The kind of data provided by Sentinel-2 allows to foresee the development of land cover map production systems which should be able to update the information monthly at a global scale. The temporal dimension will allow to distinguish classes whose spectral signatures are very similar during long periods of the year. The increased spatial resolution will make possible to work with smaller minimum mapping units.


However, the operational implementation of such systems will require a particular attention to the validation procedures of the produced maps and also to the huge data volumes. Indeed, the land cover maps will have to be validated at the regional or even at the global scale. Also, since the reference data (i.e. ground truth) will be only available in limited amounts, supervised methods will have to be avoided as much as possible. One possibility consists of integrating prior knowledge (about the physics of the observed processes, or via expert rules) into the processing chains.


Last but not least, even if the acquisition capabilities of these new systems will be increased, there will always be temporal and spatial data holes (clouds, for instance). Processing chains will have to be robust to this kind of artefacts.



Ongoing work at CESBIO


Danielle Ducrot, Antoine Masse and a few CESBIO interns have recently produced a a large land cover map over the Pyrenees using 30 m. resolution multi-temporal Landsat images. This map, which is real craftsmanship, contains 70 different classes. It is made of 3 different parts using nearly cloud-free images acquired in 2010.

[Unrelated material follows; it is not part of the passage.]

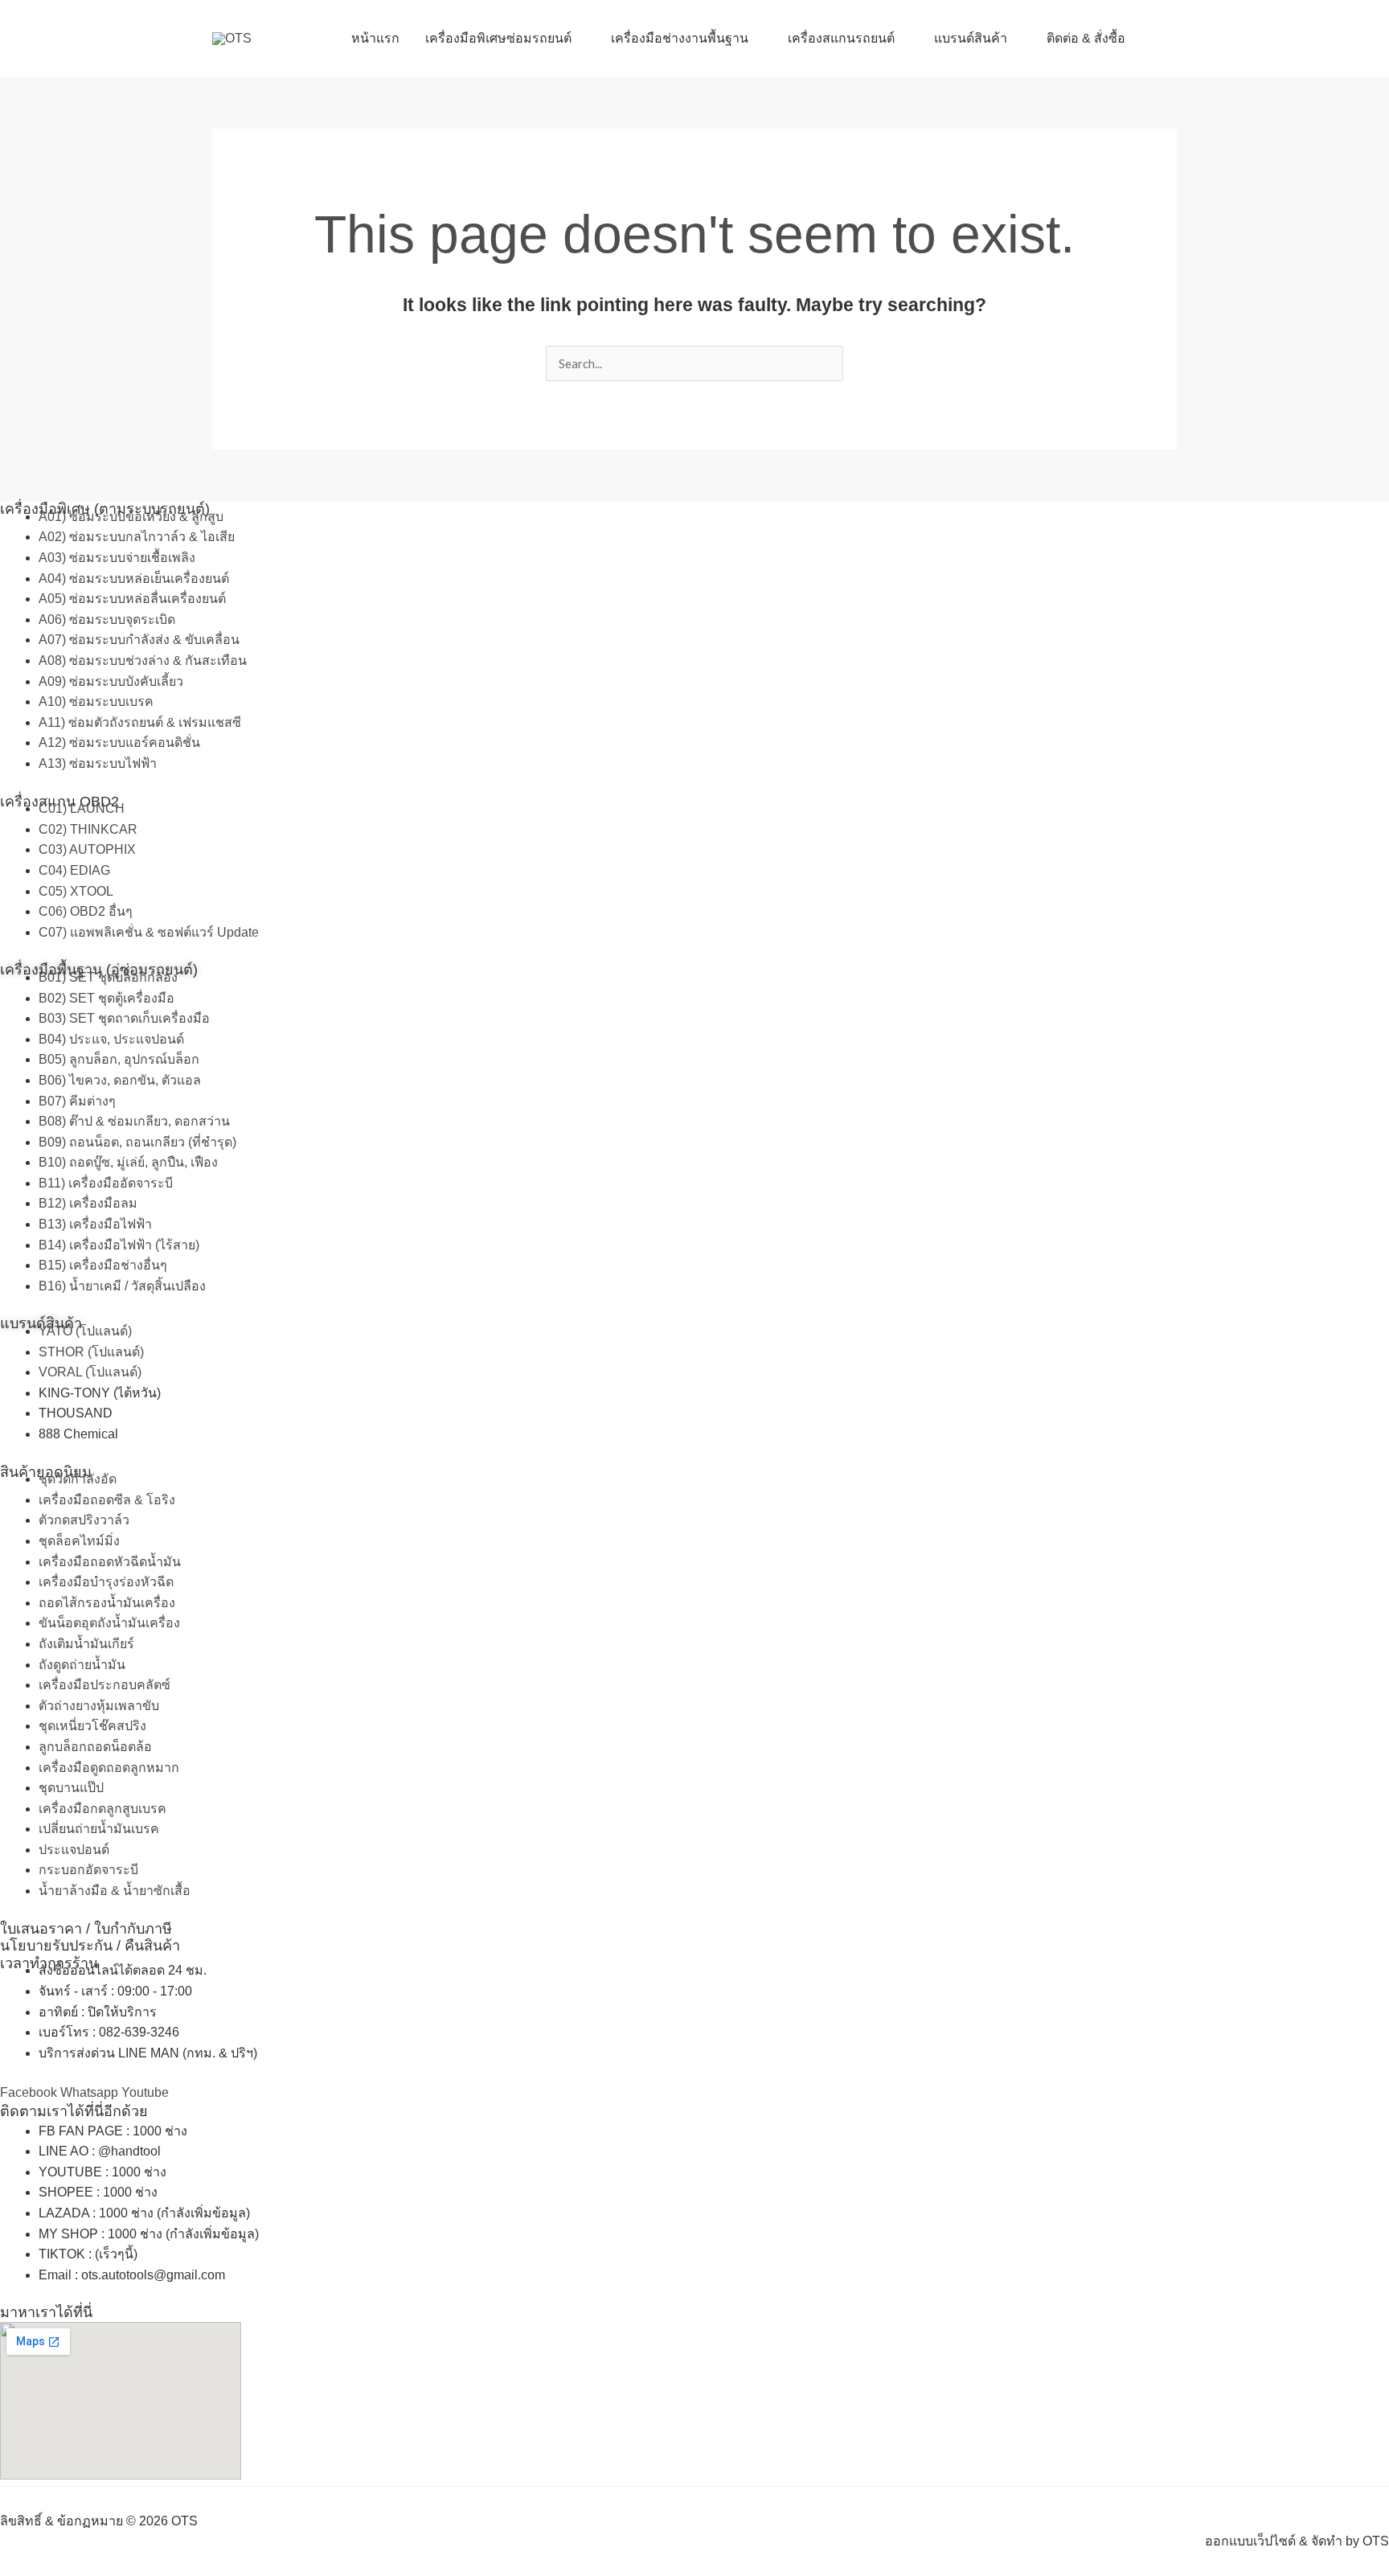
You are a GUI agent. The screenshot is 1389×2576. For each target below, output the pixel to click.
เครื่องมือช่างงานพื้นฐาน (679, 38)
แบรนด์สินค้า (970, 38)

70-class land cover map obtained from multi-temporal Landsat data.

In his PhD work, Antoine works on methods allowing to select the best dates in order to perform a classification. At the same time, Isabel Rodes is looking into techniques enabling the use of all available acquisitions over very large areas by dealing with both missing data (clouds, shadows) and the fact that all pixels are not acquired at the same dates.


These 2 approaches are complementary: one allows to target very detailed nomenclatures, but needs some human intervention, and the other is fully automatic, but less ambitious in terms of nomenclature.


A third approach is being investigated at CESBIO in the PhD work of Julien Osman: the use of prior knowledge both quantitative (from historical records) and qualitative (expert knowledge) in order to guide the automatic classification systems.


We will give you more detailed information about all those approaches in coming posts on this blog.